Copy out every one of the following entries word for word, keeping each line unchanged.

## Entries on locating words and elements
>> Begin

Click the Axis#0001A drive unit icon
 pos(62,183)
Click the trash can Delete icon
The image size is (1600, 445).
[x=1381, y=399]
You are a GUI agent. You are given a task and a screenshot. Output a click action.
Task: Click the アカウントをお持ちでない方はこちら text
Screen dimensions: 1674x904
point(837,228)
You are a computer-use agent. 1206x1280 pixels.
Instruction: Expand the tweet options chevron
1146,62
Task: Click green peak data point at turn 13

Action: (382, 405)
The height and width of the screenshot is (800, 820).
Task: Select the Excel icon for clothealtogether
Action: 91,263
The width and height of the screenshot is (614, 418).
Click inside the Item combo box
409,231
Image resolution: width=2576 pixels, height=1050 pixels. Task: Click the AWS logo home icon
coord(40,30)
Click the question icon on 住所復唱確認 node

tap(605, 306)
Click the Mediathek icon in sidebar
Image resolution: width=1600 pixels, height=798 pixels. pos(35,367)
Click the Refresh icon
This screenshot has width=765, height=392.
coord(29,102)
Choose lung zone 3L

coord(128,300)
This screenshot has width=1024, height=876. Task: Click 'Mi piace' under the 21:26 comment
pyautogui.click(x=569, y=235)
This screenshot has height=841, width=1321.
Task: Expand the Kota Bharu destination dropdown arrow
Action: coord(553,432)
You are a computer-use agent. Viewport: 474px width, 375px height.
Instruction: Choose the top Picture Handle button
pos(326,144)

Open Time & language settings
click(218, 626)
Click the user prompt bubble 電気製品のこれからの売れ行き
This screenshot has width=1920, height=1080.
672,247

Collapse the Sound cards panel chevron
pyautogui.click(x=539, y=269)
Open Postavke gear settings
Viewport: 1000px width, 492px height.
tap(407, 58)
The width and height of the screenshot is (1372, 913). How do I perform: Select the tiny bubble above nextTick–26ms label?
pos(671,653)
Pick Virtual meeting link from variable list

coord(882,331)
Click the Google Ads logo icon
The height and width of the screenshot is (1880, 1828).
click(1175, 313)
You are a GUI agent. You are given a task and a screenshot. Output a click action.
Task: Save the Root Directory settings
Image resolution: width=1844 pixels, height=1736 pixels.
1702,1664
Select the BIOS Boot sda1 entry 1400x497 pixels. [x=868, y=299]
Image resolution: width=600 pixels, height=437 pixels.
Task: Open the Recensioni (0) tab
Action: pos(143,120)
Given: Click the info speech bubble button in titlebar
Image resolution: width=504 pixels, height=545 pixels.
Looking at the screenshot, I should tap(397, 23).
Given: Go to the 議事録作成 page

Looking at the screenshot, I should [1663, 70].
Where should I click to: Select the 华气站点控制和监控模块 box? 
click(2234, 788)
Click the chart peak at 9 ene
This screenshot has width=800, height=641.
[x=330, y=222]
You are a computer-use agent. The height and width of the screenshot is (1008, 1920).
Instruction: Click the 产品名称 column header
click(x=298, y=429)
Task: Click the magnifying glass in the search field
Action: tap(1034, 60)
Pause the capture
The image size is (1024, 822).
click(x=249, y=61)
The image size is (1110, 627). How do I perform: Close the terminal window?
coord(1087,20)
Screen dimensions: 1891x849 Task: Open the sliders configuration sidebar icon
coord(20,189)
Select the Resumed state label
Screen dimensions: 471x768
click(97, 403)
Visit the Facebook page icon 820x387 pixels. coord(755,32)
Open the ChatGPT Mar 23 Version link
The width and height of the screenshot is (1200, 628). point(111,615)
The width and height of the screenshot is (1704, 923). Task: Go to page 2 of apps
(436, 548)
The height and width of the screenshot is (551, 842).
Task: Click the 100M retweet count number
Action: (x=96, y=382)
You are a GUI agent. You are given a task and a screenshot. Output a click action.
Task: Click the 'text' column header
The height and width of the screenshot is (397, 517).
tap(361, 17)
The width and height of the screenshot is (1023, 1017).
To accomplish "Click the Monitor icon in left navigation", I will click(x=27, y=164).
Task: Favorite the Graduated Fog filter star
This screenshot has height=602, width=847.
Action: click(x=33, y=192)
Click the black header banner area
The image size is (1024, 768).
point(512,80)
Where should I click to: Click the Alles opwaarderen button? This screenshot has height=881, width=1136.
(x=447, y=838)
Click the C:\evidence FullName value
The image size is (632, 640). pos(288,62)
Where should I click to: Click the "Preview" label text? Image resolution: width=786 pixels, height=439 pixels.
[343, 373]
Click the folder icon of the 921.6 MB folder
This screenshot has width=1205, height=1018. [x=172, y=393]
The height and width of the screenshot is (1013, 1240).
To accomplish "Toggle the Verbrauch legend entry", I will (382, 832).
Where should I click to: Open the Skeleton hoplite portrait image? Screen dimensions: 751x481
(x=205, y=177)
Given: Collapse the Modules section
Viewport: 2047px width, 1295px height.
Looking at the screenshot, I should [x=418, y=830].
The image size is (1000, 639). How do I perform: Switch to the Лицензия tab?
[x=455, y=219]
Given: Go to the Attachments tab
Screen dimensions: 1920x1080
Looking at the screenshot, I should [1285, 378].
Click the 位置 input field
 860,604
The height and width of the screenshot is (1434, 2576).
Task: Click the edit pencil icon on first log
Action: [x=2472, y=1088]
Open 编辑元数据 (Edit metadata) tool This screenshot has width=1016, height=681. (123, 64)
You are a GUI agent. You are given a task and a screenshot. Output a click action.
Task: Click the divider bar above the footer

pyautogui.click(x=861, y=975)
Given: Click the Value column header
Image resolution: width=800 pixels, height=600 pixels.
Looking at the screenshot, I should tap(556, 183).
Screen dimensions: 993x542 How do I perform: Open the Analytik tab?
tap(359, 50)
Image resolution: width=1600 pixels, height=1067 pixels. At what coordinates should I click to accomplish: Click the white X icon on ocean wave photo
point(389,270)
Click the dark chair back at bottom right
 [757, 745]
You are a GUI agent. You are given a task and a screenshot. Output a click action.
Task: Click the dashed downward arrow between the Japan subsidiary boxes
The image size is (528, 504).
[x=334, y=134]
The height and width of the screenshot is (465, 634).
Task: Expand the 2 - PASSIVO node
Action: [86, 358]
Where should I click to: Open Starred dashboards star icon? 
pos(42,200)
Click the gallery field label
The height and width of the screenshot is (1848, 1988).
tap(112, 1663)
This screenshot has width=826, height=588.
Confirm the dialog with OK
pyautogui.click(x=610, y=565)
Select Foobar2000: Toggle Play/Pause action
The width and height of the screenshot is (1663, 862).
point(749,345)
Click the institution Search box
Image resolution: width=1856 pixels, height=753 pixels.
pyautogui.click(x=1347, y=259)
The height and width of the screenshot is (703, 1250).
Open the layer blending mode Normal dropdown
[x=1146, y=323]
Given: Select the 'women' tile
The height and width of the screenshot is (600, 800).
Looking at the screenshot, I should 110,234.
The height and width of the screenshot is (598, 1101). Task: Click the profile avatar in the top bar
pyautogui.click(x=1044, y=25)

>> End

## Output
Click the Axis#0001A drive unit icon
 pos(62,183)
Click the trash can Delete icon
The image size is (1600, 445).
[x=1381, y=399]
You are a GUI agent. You are given a task and a screenshot. Output a click action.
Task: Click the アカウントをお持ちでない方はこちら text
Screen dimensions: 1674x904
point(837,228)
You are a computer-use agent. 1206x1280 pixels.
Instruction: Expand the tweet options chevron
1146,62
Task: Click green peak data point at turn 13

Action: (382, 405)
The height and width of the screenshot is (800, 820).
Task: Select the Excel icon for clothealtogether
Action: 91,263
The width and height of the screenshot is (614, 418).
Click inside the Item combo box
409,231
Image resolution: width=2576 pixels, height=1050 pixels. Task: Click the AWS logo home icon
coord(40,30)
Click the question icon on 住所復唱確認 node

tap(605, 306)
Click the Mediathek icon in sidebar
Image resolution: width=1600 pixels, height=798 pixels. pos(35,367)
Click the Refresh icon
This screenshot has width=765, height=392.
coord(29,102)
Choose lung zone 3L

coord(128,300)
This screenshot has width=1024, height=876. Task: Click 'Mi piace' under the 21:26 comment
pyautogui.click(x=569, y=235)
This screenshot has height=841, width=1321.
Task: Expand the Kota Bharu destination dropdown arrow
Action: coord(553,432)
You are a computer-use agent. Viewport: 474px width, 375px height.
Instruction: Choose the top Picture Handle button
pos(326,144)

Open Time & language settings
click(218, 626)
Click the user prompt bubble 電気製品のこれからの売れ行き
This screenshot has width=1920, height=1080.
672,247

Collapse the Sound cards panel chevron
pyautogui.click(x=539, y=269)
Open Postavke gear settings
Viewport: 1000px width, 492px height.
tap(407, 58)
The width and height of the screenshot is (1372, 913). How do I perform: Select the tiny bubble above nextTick–26ms label?
pos(671,653)
Pick Virtual meeting link from variable list

coord(882,331)
Click the Google Ads logo icon
The height and width of the screenshot is (1880, 1828).
click(1175, 313)
You are a GUI agent. You are given a task and a screenshot. Output a click action.
Task: Save the Root Directory settings
Image resolution: width=1844 pixels, height=1736 pixels.
1702,1664
Select the BIOS Boot sda1 entry 1400x497 pixels. [x=868, y=299]
Image resolution: width=600 pixels, height=437 pixels.
Task: Open the Recensioni (0) tab
Action: pos(143,120)
Given: Click the info speech bubble button in titlebar
Image resolution: width=504 pixels, height=545 pixels.
Looking at the screenshot, I should tap(397, 23).
Given: Go to the 議事録作成 page

Looking at the screenshot, I should [1663, 70].
Where should I click to: Select the 华气站点控制和监控模块 box? 
click(2234, 788)
Click the chart peak at 9 ene
This screenshot has width=800, height=641.
[x=330, y=222]
You are a computer-use agent. The height and width of the screenshot is (1008, 1920).
Instruction: Click the 产品名称 column header
click(x=298, y=429)
Task: Click the magnifying glass in the search field
Action: tap(1034, 60)
Pause the capture
The image size is (1024, 822).
click(x=249, y=61)
The image size is (1110, 627). How do I perform: Close the terminal window?
coord(1087,20)
Screen dimensions: 1891x849 Task: Open the sliders configuration sidebar icon
coord(20,189)
Select the Resumed state label
Screen dimensions: 471x768
click(97, 403)
Visit the Facebook page icon 820x387 pixels. coord(755,32)
Open the ChatGPT Mar 23 Version link
The width and height of the screenshot is (1200, 628). point(111,615)
The width and height of the screenshot is (1704, 923). Task: Go to page 2 of apps
(436, 548)
The height and width of the screenshot is (551, 842).
Task: Click the 100M retweet count number
Action: (x=96, y=382)
You are a GUI agent. You are given a task and a screenshot. Output a click action.
Task: Click the 'text' column header
The height and width of the screenshot is (397, 517).
tap(361, 17)
The width and height of the screenshot is (1023, 1017).
To accomplish "Click the Monitor icon in left navigation", I will click(x=27, y=164).
Task: Favorite the Graduated Fog filter star
This screenshot has height=602, width=847.
Action: click(x=33, y=192)
Click the black header banner area
The image size is (1024, 768).
point(512,80)
Where should I click to: Click the Alles opwaarderen button? This screenshot has height=881, width=1136.
(x=447, y=838)
Click the C:\evidence FullName value
The image size is (632, 640). pos(288,62)
Where should I click to: Click the "Preview" label text? Image resolution: width=786 pixels, height=439 pixels.
[343, 373]
Click the folder icon of the 921.6 MB folder
This screenshot has width=1205, height=1018. [x=172, y=393]
The height and width of the screenshot is (1013, 1240).
To accomplish "Toggle the Verbrauch legend entry", I will (382, 832).
Where should I click to: Open the Skeleton hoplite portrait image? Screen dimensions: 751x481
(x=205, y=177)
Given: Collapse the Modules section
Viewport: 2047px width, 1295px height.
Looking at the screenshot, I should [x=418, y=830].
The image size is (1000, 639). How do I perform: Switch to the Лицензия tab?
[x=455, y=219]
Given: Go to the Attachments tab
Screen dimensions: 1920x1080
Looking at the screenshot, I should [1285, 378].
Click the 位置 input field
 860,604
The height and width of the screenshot is (1434, 2576).
Task: Click the edit pencil icon on first log
Action: [x=2472, y=1088]
Open 编辑元数据 (Edit metadata) tool This screenshot has width=1016, height=681. (123, 64)
You are a GUI agent. You are given a task and a screenshot. Output a click action.
Task: Click the divider bar above the footer

pyautogui.click(x=861, y=975)
Given: Click the Value column header
Image resolution: width=800 pixels, height=600 pixels.
Looking at the screenshot, I should tap(556, 183).
Screen dimensions: 993x542 How do I perform: Open the Analytik tab?
tap(359, 50)
Image resolution: width=1600 pixels, height=1067 pixels. At what coordinates should I click to accomplish: Click the white X icon on ocean wave photo
point(389,270)
Click the dark chair back at bottom right
 [757, 745]
You are a GUI agent. You are given a task and a screenshot. Output a click action.
Task: Click the dashed downward arrow between the Japan subsidiary boxes
The image size is (528, 504).
[x=334, y=134]
The height and width of the screenshot is (465, 634).
Task: Expand the 2 - PASSIVO node
Action: [86, 358]
Where should I click to: Open Starred dashboards star icon? 
pos(42,200)
Click the gallery field label
The height and width of the screenshot is (1848, 1988).
tap(112, 1663)
This screenshot has width=826, height=588.
Confirm the dialog with OK
pyautogui.click(x=610, y=565)
Select Foobar2000: Toggle Play/Pause action
The width and height of the screenshot is (1663, 862).
point(749,345)
Click the institution Search box
Image resolution: width=1856 pixels, height=753 pixels.
pyautogui.click(x=1347, y=259)
The height and width of the screenshot is (703, 1250).
Open the layer blending mode Normal dropdown
[x=1146, y=323]
Given: Select the 'women' tile
The height and width of the screenshot is (600, 800).
Looking at the screenshot, I should 110,234.
The height and width of the screenshot is (598, 1101). Task: Click the profile avatar in the top bar
pyautogui.click(x=1044, y=25)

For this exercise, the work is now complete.